The pace at which technology renews and outdates presents a further obstacle. There are, currently, two ways to approach durability of access to content. The first, is to collect and preserve hardware and software platforms, but this is extremely expensive and difficult to manage. The second solution, is to emulate the project in updated software. In some cases, the artist must write specs for the project, so it can be recreated at a later date. Both these solutions are clearly impractical for digital librarians who must manage hundreds of thousand of objects. One possible solution for libraries, is to encourage proliferation of objects.

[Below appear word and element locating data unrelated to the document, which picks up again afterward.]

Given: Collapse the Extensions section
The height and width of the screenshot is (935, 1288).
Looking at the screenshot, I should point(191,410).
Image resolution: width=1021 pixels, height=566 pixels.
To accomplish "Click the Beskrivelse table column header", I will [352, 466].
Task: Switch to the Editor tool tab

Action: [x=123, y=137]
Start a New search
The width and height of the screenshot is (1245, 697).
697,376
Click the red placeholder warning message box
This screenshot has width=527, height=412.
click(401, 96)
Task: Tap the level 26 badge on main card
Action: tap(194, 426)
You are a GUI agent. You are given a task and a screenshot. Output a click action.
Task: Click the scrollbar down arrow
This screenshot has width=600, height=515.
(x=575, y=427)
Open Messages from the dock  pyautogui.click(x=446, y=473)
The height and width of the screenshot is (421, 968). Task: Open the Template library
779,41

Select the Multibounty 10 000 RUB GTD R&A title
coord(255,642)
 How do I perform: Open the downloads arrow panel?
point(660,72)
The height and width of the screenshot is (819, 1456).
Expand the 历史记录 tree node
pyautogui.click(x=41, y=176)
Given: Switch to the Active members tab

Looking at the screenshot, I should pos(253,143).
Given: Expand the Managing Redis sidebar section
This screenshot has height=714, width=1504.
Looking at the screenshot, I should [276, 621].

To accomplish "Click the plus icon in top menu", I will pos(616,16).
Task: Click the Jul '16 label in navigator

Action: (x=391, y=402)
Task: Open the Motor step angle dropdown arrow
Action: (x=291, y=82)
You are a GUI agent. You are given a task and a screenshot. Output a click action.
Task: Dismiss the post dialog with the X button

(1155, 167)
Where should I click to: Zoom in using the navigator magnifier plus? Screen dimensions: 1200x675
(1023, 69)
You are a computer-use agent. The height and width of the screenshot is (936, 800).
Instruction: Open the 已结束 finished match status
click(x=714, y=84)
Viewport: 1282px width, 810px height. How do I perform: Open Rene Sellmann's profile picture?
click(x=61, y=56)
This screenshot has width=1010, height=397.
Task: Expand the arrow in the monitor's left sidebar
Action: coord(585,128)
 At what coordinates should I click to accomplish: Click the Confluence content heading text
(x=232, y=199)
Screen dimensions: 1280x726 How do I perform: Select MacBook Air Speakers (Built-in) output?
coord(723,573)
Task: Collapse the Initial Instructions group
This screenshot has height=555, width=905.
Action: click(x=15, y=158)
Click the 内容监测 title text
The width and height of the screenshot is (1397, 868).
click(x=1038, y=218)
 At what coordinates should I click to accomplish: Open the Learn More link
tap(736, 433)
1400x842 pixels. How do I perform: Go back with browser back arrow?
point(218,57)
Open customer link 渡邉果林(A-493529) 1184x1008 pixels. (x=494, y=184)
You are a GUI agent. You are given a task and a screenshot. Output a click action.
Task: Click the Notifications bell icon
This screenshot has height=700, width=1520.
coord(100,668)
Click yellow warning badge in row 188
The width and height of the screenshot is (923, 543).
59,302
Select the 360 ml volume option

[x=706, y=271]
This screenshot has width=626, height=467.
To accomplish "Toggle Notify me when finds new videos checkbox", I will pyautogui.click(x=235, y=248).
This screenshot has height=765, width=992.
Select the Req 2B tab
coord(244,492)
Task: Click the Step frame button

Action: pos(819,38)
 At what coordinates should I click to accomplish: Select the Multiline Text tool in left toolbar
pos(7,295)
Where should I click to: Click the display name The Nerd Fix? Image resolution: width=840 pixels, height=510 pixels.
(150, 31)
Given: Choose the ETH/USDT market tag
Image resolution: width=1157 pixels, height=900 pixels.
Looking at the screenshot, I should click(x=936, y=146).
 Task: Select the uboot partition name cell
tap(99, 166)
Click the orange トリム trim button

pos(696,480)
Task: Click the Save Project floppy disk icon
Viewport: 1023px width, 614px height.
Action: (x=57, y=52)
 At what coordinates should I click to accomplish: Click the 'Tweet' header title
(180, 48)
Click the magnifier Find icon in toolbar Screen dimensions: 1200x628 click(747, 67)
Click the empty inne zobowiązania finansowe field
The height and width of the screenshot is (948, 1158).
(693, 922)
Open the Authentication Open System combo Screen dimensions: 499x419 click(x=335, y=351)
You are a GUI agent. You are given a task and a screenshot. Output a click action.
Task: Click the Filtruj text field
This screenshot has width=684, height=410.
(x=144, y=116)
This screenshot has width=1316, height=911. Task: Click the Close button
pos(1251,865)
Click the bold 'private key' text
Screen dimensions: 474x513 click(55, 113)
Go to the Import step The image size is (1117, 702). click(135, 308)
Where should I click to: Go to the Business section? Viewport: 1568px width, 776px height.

Open source technology might make it possible for institutions to share data/objects, thus creating “back-up” systems for fragile digital archives.
Nori ended her presentation with two observations. “Most societies create their identity through an awareness of their history.” This, she argues, compells us to find ways to preserve digital communications for posterity. She notes that cultural historians, artists, and researchers “are worried about a future where these artifacts will not be accessible.”